But it is unrealistic to assume that a causal model of the environment is available to an agent before it has to tackle specific tasks in that environment. Although discovering causal structure is a very subtle problem in general situations (Pearl 2000), the assumptions built into an environment such as the Light Box, in which actions are the complete causes of state changes, make it possible to apply a number of different approaches that have been developed to learn the structure of Bayesian networks. Many of these apply to the case where there is a training set of possible observations (assignments of values to the environment’s descriptive variables, or sequences of such assignments) that can be accessed without restriction (e.g., Buntine 1991; Friedman et al. 1998; Heckerman et al. 1995). Some algorithms accelerate learning by selecting the most informative data instances from the training set through a process called active learning (e.g., Murphy 2001; Steck and Jaakkola 2002; Tong and Koller 2001).
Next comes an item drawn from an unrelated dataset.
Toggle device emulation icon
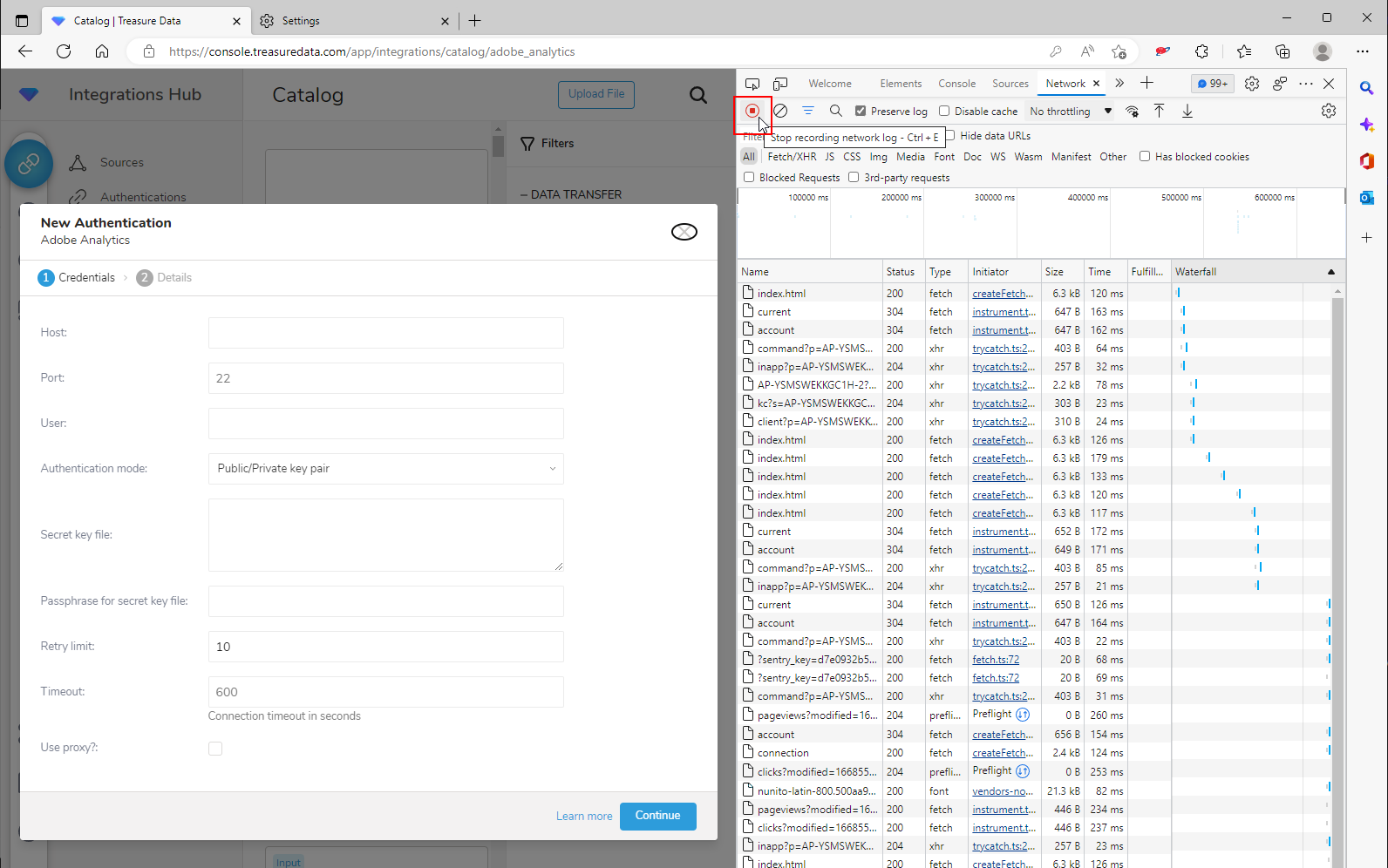 [780, 84]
These methods effectively perform experiments by fixing subsets of the variables to specific values and sampling over the remaining variables.

In an RL setting where an agent learns while interacting with its environment, it may not be easy for the agent to access data necessary for learning the environment’s causal structure. For example, a mobile robot attempting to learn the structure of a new environment cannot transport itself to any location instantaneously, making it difficult to perform all the experiments that might be useful. A collection of exit options formed by an algorithm like VISA would be valuable for allowing the agent to perform useful experiments, but such an algorithm requires knowledge of the environment’s causal structure to begin with. Degris et al. (2006), Diuk et al. (2009), Jonsson and Barto (2007), Mugan and Kuipers (2009), and Strehl et al. (2007) proposed methods for learning causal graphs of certain types of dynamic environments as part of the RL process, where it is not possible to sample the process in arbitrary states but only along trajectories.

Here we focus on the structure learning method of Jonsson and Barto (2007), which is an active learning method that takes advantage of the growing structural knowledge to guide behavior so as to collect useful data for refining and extending this knowledge. It follows other structure-learning methods by estimating the probability of observing the data given a particular graphical representation of the system’s causal structure, and incrementally searches the space of structures by adding and deleting the edges in the graph in an attempt to find the structure that maximizes this probability. This is not guaranteed to find the best graph (the general problem is NP-complete; Heckerman et al. 1995), but it usually succeeds in finding high-scoring graphs.

Details of Jonsson and Barto’s (2007) active learning scheme are fairly complicated and beyond the scope of this chapter, but for current purposes the essential point is that the agent collects sample experiences so that the amount of evidence for each possible graph refinement is roughly equalized. This is accomplished by the agent choosing actions that maximize the entropies of the probability distributions the system uses for its refinement criteria. This is advantageous because having a more uniform distribution over the input values of a given refinement variable makes the evaluation of that refinement more accurate. Thus, correct refinements get discovered more quickly than they do with uniformly random action selection.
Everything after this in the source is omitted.